The 10th Circuit ruled Colorado’s un-serialized firearms parts ban implicates the Second Amendment, meaning 2A challenges are now available to defendants facing such charges.
Key Takeaways
The April 23 ruling does not strike down Colorado’s 2023 un-serialized parts ban; it holds that the law implicates the 2A, requiring courts to apply full constitutional scrutiny.
Plaintiffs NAGR and Rocky Mountain Gun Owners sued Colorado after a district court incorrectly concluded the ban had no Second Amendment implications.
In AR-15 builds, the lower receiver is the sole serialized, background-checked component; barrels, uppers, stocks, and accessories are unregulated parts.

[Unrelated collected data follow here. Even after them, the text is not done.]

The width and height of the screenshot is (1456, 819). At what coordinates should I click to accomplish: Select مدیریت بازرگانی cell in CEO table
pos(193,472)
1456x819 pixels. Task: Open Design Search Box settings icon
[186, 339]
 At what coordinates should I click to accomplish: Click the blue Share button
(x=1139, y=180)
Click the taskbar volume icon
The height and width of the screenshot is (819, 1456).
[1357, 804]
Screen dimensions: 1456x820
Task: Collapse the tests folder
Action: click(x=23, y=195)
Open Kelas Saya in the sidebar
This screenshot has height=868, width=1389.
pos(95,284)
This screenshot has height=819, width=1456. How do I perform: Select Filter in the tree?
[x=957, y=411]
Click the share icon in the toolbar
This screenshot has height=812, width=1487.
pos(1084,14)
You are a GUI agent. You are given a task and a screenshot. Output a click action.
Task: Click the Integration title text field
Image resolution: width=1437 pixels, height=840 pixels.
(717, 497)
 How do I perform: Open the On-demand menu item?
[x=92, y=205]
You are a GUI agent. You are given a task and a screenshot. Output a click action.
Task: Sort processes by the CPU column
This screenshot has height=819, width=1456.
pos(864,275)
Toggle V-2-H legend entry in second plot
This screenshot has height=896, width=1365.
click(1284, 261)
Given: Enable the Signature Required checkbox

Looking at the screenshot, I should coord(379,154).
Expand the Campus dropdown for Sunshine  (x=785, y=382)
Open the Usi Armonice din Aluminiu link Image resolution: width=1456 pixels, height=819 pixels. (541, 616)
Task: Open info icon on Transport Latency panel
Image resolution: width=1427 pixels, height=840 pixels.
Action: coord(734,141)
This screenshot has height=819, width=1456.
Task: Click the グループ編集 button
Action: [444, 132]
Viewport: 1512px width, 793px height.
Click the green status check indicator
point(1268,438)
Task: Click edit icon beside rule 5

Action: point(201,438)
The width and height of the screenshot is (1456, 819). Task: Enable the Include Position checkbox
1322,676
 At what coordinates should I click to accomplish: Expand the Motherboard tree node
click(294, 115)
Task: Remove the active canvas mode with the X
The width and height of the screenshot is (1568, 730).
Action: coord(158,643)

Legally building a firearm requires one licensed-dealer transaction for the serialized receiver, treated procedurally the same as purchasing a complete gun.
Modular AR-15 architecture lets one lower receiver pair with multiple upper receivers chambered for different calibers, driving mainstream adoption of home builds.
Hacker News Comment Review
Commenters reframe the core legal threat as “constructive prohibition”: whether governments can effectively nullify a constitutional right by banning enough component parts incrementally rather than arms directly.
The ruling is characterized as primarily a standing and procedural decision; it does not resolve whether Colorado’s ban is ultimately constitutional on the merits.
Notable Comments
@Papazsazsa: links a clean Justia interpretation and the CA10 opinion PDF; calls the ruling “mostly standing/housekeeping” and names constructive prohibition as the real open question.
@advisedwang: surfaces the CA10 opinion PDF directly and the full CourtListener docket for NAGR v. Colorado for anyone doing primary-source research.